» **PROBLEM REQUIREMENTS**: So long as no pictures are carried over, output the records below exactly.

» **MATERIAL SUPPLIED**:

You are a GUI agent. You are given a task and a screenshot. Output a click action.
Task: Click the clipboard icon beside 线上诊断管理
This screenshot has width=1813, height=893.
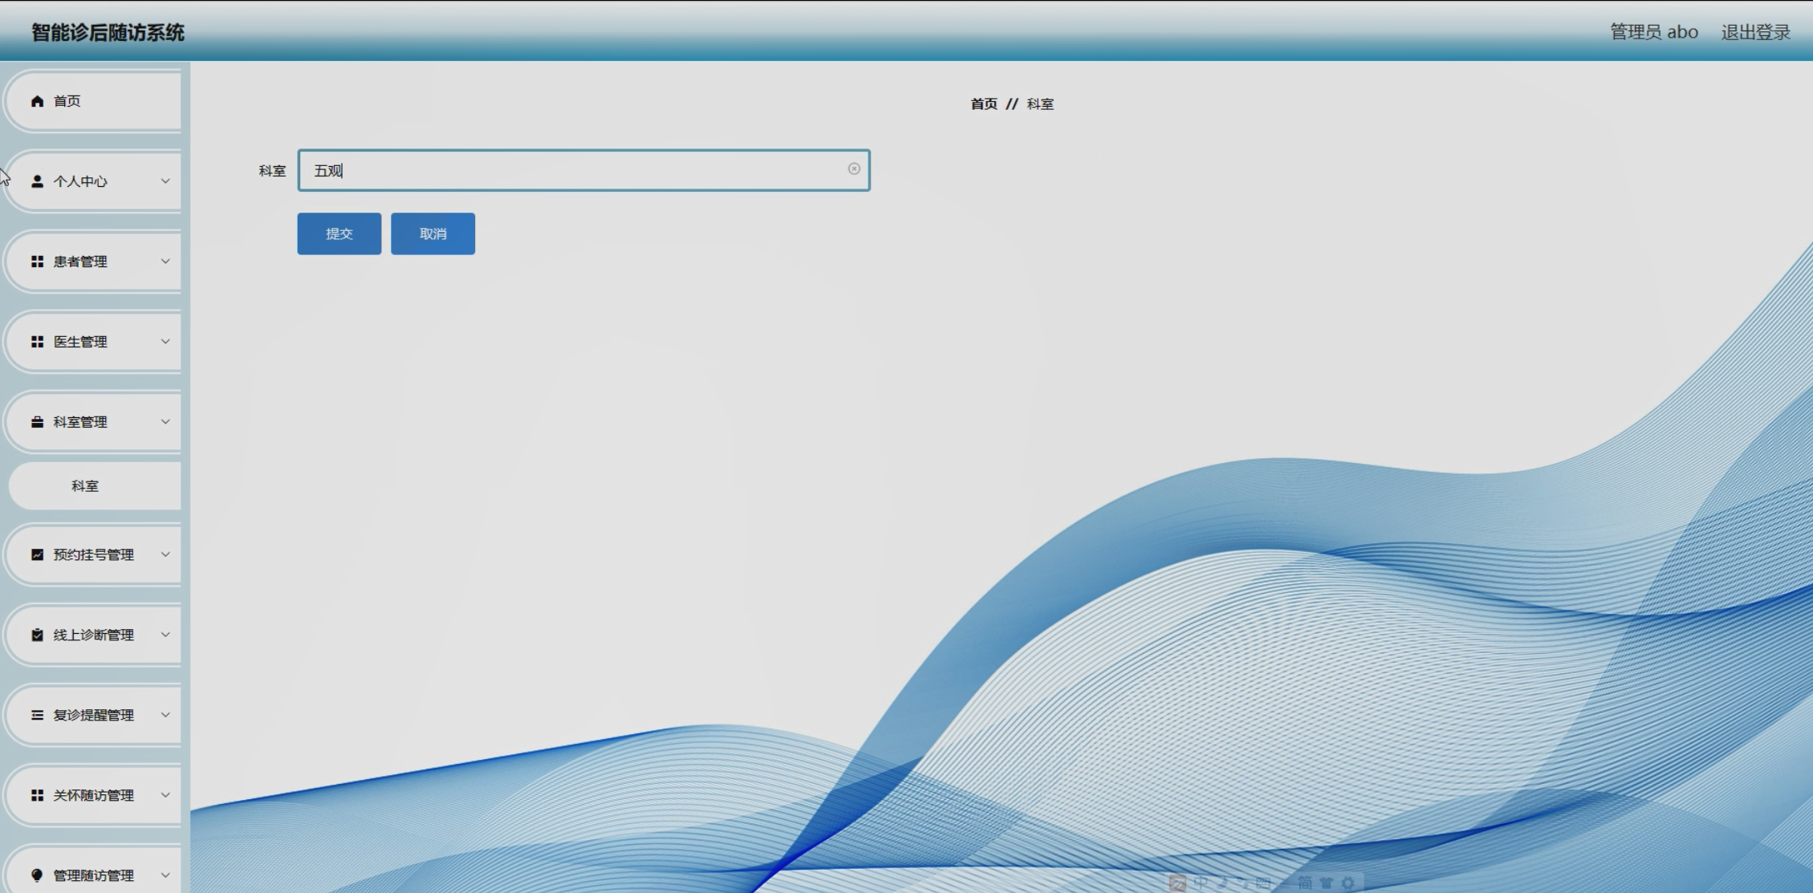[37, 635]
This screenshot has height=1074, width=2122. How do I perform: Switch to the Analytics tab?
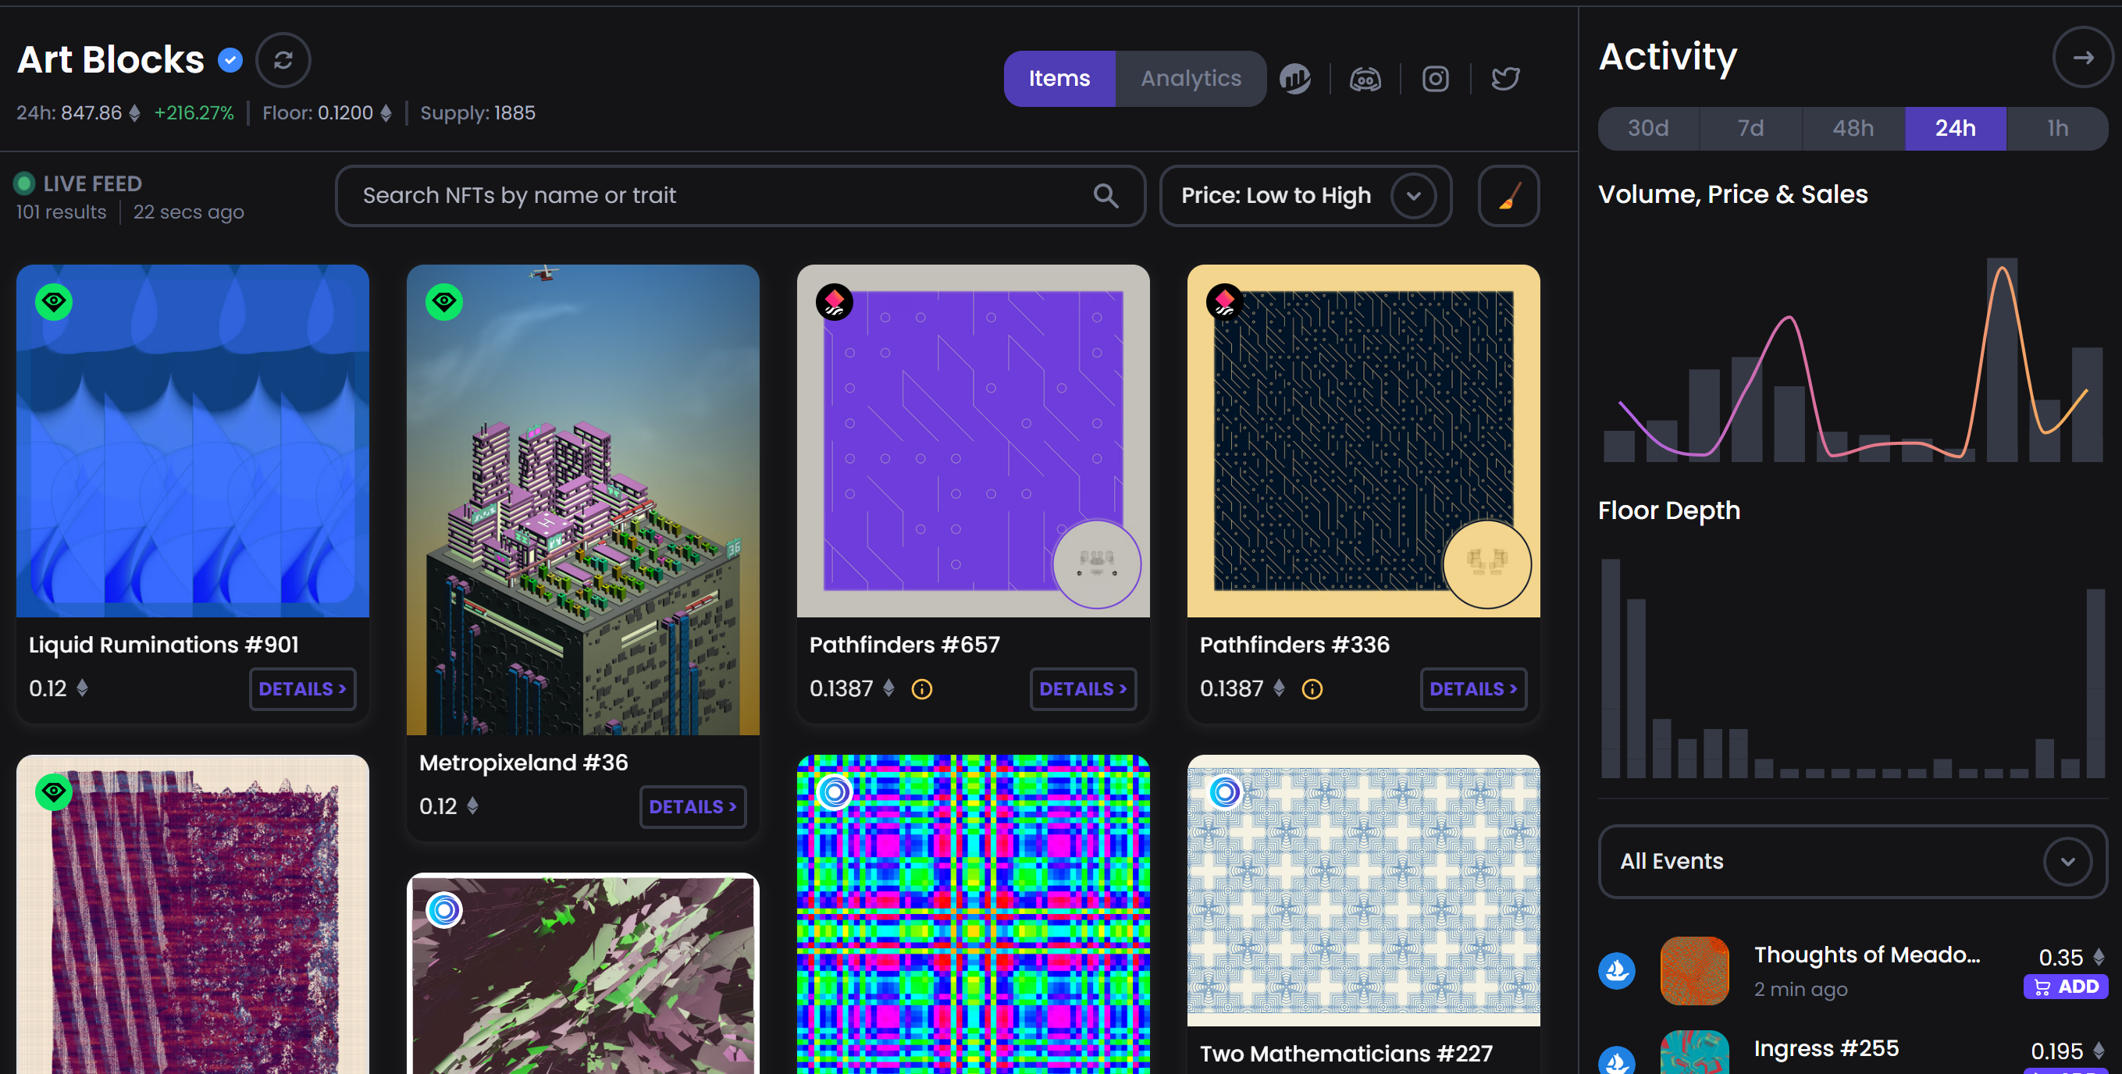[x=1190, y=79]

» **EXERCISE OUTPUT**:
You are a GUI agent. You are given a task and a screenshot. Output a click action.
Task: Click the clipboard icon beside 线上诊断管理
This screenshot has width=1813, height=893.
[37, 635]
This screenshot has height=1074, width=2122. How do I perform: Switch to the Analytics tab?
[x=1190, y=79]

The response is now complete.